:: AVAILABLE RECORDS ::

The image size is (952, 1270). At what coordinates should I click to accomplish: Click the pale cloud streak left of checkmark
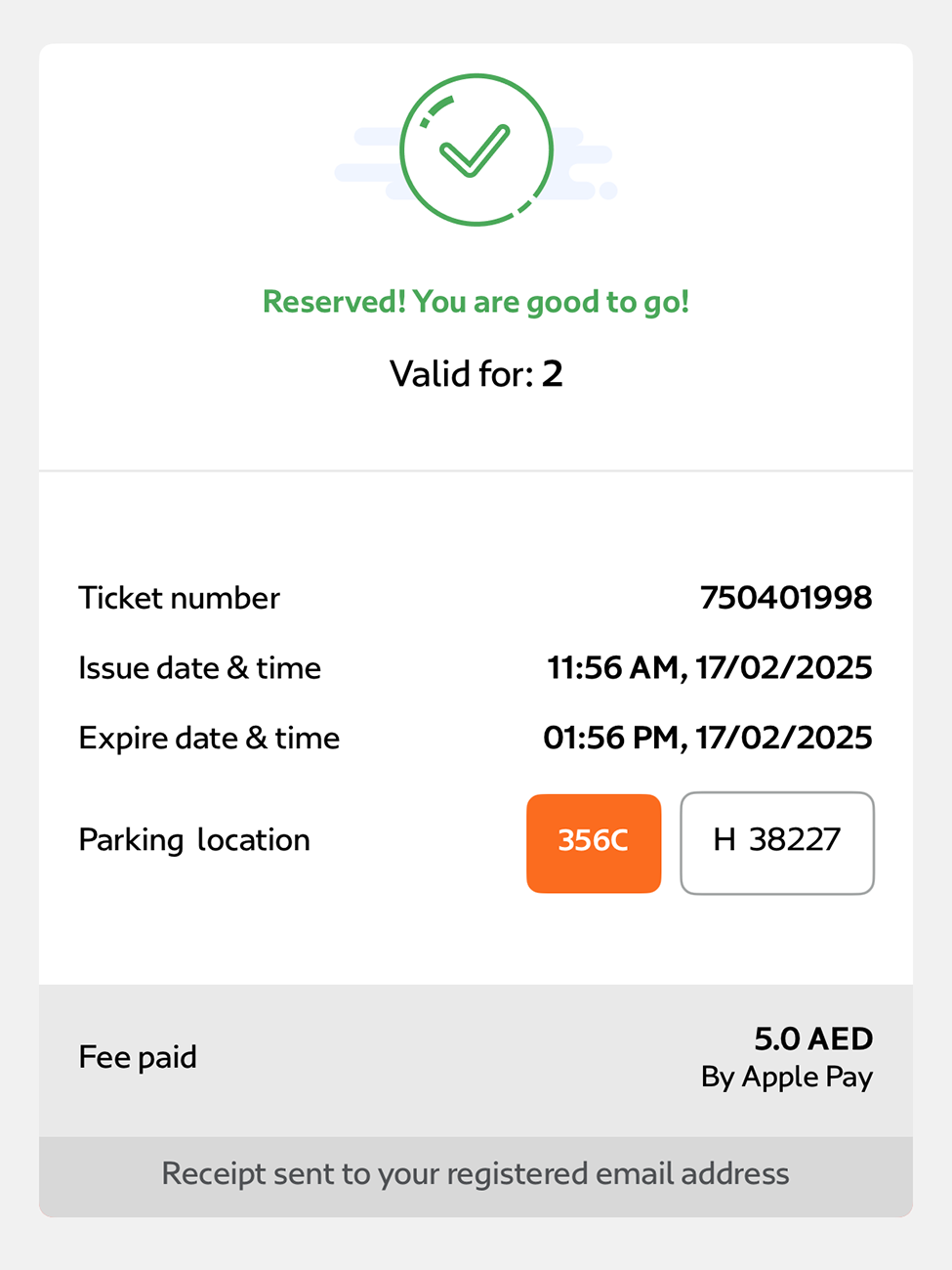click(x=366, y=172)
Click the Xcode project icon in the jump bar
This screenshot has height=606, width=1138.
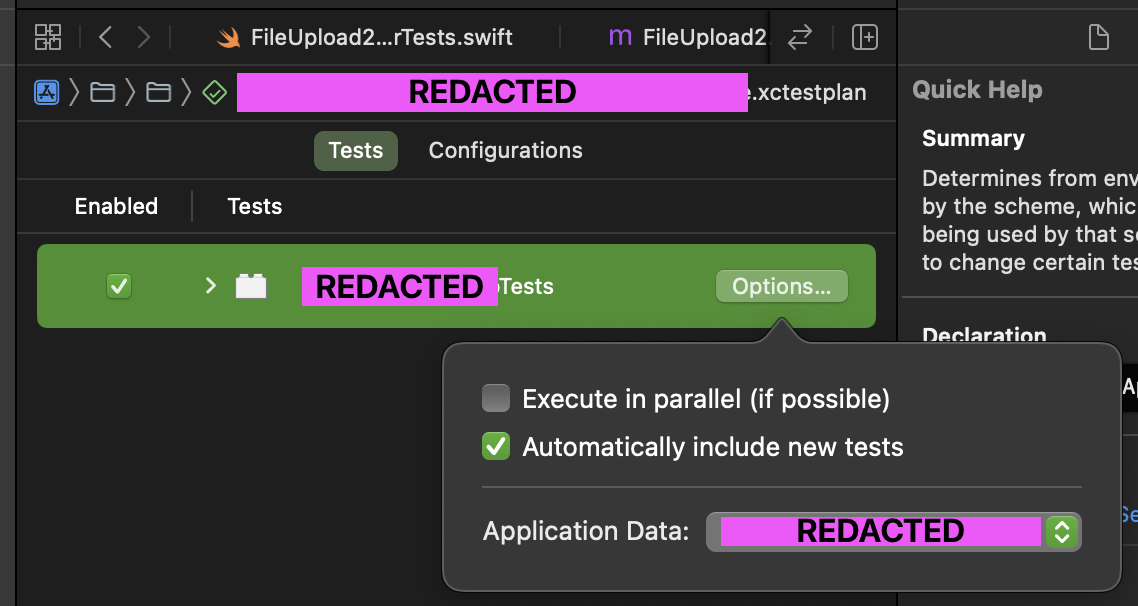click(46, 92)
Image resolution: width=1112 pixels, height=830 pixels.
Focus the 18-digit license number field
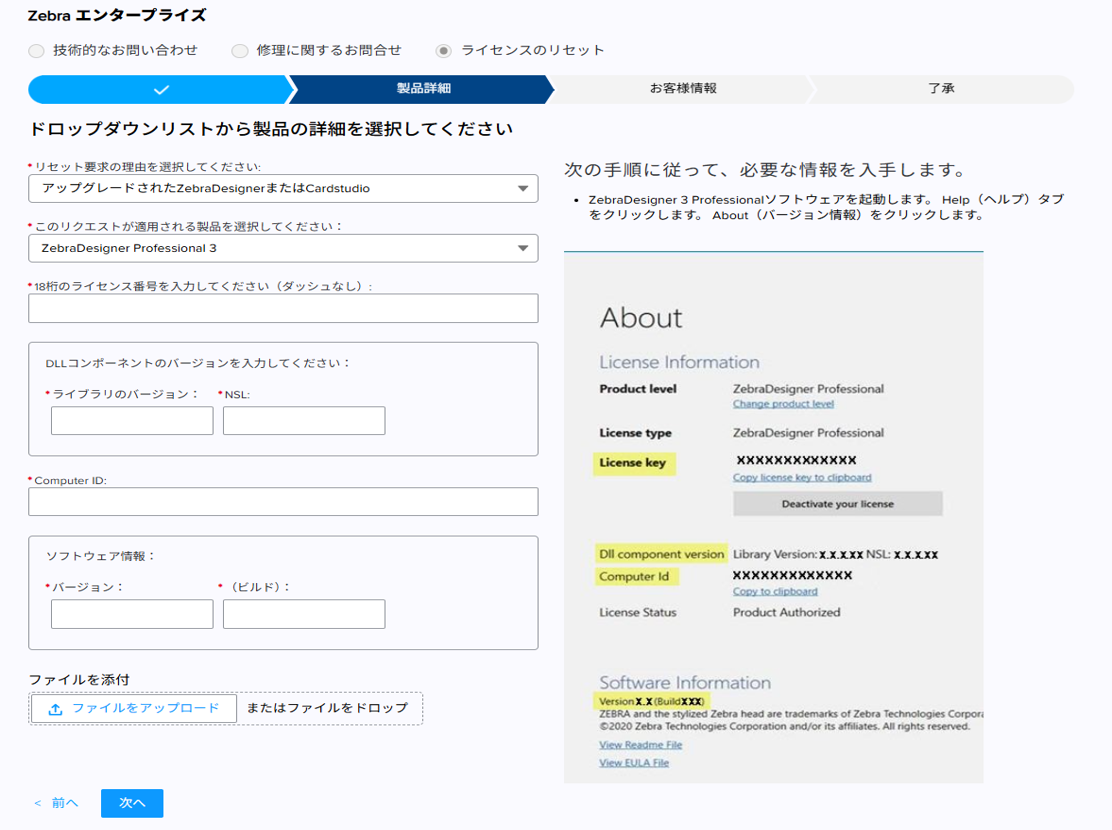click(x=283, y=308)
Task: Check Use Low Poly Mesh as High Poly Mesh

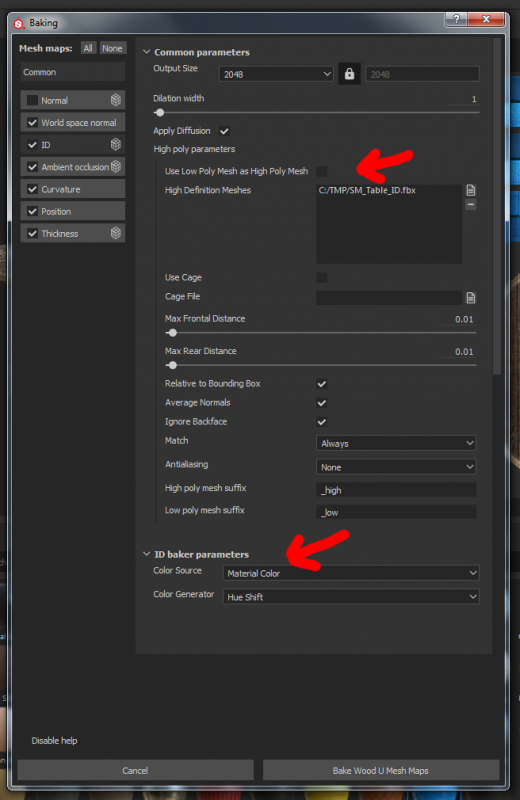Action: (321, 171)
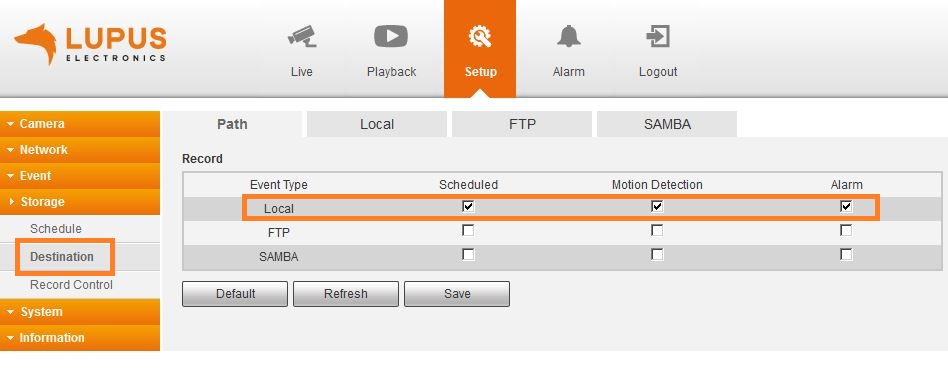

:::

PROBLEM TO WORK ON
Copy, exactly and exclusively, the lines beginning with the one that contains "Focus the 18-digit license number field" and ending with the last line of the listing; pictures are to be omitted.

ANSWER FOR THIS EXERCISE
Focus the 18-digit license number field
click(x=283, y=308)
Task: Check Use Low Poly Mesh as High Poly Mesh

Action: (321, 171)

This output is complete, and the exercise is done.